La nuit, pourtant, et particulièrement dans la saison du rut, elle est phosphorescente. Cette épouvante a ses amours. Elle attend l’hymen. Elle se fait belle, elle s’allume, elle s’illumine, et, du haut de quelque rocher, on peut l’apercevoir au-dessous de soi dans les profondes ténèbres épanouie en une irradiation blême, soleil spectre.
La pieuvre nage ; elle marche aussi. Elle est un peu poisson, ce qui ne l’empêche pas d’être un peu reptile. Elle rampe sur le fond de la mer. En marche elle utilise ses huit pattes. Elle se traîne à la façon de la chenille arpenteuse.
Elle n’a pas d’os, elle n’a pas de sang, elle n’a pas de chair. Elle est flasque. Il n’y a rien dedans. C’est une peau. On peut retourner ses huit tentacules du dedans au dehors comme des doigts de gants.
Elle a un seul orifice, au centre de son rayonnement. Cet hiatus unique, est-ce l’anus ? est-ce la bouche ? C’est les deux.
La même ouverture fait les deux fonctions. L’entrée est l’issue. Toute la bête est froide.
Le carnasse de la Méditerranée est repoussant. C’est un contact odieux que cette gélatine animée qui enveloppe le nageur, où les mains s’enfoncent, où les ongles labourent, qu’on déchire sans la tuer, et qu’on arrache sans l’ôter, espèce d’être coulant et tenace qui vous passe entre les doigts ; mais aucune stupeur n’égale la subite apparition de la pieuvre, Méduse servie par huit serpents.

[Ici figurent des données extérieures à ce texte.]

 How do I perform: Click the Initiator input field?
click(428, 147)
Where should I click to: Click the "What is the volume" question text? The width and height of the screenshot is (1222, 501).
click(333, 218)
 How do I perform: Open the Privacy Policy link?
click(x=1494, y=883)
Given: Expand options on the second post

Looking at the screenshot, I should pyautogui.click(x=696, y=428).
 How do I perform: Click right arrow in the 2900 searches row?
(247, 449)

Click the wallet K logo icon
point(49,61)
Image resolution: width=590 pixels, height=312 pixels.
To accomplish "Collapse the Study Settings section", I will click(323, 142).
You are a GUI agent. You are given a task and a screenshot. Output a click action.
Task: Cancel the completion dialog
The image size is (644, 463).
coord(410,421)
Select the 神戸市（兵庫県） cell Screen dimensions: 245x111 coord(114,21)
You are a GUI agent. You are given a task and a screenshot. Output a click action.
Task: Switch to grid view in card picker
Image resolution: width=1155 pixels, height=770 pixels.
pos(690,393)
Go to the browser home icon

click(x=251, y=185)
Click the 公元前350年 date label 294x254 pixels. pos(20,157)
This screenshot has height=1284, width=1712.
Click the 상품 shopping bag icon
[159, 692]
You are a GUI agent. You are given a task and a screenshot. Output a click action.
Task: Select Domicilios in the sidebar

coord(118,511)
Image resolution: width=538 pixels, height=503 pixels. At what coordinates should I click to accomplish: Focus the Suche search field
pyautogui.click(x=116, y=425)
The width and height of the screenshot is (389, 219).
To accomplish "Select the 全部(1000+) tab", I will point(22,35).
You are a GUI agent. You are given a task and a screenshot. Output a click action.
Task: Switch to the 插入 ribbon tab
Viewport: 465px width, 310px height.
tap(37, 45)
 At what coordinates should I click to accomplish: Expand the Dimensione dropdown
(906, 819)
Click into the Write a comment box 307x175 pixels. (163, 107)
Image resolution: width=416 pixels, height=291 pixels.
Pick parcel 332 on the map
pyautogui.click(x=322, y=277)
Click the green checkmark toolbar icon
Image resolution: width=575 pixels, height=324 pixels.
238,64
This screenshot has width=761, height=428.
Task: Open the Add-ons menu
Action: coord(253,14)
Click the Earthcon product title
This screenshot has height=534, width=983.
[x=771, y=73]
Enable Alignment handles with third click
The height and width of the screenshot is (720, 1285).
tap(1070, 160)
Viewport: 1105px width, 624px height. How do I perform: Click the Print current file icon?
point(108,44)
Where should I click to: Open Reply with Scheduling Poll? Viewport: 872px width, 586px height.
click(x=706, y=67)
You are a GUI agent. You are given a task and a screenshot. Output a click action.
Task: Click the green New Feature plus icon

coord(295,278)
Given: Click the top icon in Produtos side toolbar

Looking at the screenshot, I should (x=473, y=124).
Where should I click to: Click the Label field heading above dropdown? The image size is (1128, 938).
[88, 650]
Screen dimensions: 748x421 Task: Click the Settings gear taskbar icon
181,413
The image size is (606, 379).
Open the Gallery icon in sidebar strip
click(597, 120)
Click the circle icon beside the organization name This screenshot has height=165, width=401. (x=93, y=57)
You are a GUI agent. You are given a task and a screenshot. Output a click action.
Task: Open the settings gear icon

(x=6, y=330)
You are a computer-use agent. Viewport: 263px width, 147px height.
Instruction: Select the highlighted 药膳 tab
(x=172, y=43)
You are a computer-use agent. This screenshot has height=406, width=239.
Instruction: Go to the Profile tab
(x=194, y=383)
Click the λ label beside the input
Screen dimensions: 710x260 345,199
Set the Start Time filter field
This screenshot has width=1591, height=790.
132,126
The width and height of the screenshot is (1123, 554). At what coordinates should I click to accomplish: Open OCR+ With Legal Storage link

Pas de saisissement pareil à l’étreinte du céphalopode.
C’est la machine pneumatique qui vous attaque. Vous avez affaire au vide ayant des pattes. Ni coups d’ongle, ni coups de dents ; une scarification indicible. Une morsure est redoutable ; moins qu’une succion. La griffe n’est rien près de la ventouse. La griffe, c’est la bête qui entre dans votre chair ; la ventouse, c’est vous-même qui entrez dans la bête. Vos muscles s’enflent, vos fibres se tordent, votre peau éclate sous une pesée immonde, votre sang jaillit et se mêle affreusement à la lymphe du mollusque. La bête se superpose à vous par mille bouches infâmes ; l’hydre s’incorpore à l’homme ; l’homme s’amalgame à l’hydre. Vous ne faites qu’un. Ce rêve est sur vous. Le tigre ne peut que vous dévorer ; le poulpe, horreur ! Vous aspire. Il vous tire à lui et en lui, et, lié, englué, impuissant, vous vous sentez lentement vidé dans cet épouvantable sac, qui est un monstre.
Au delà du terrible, être mangé vivant, il y a l’inexprimable, être bu vivant.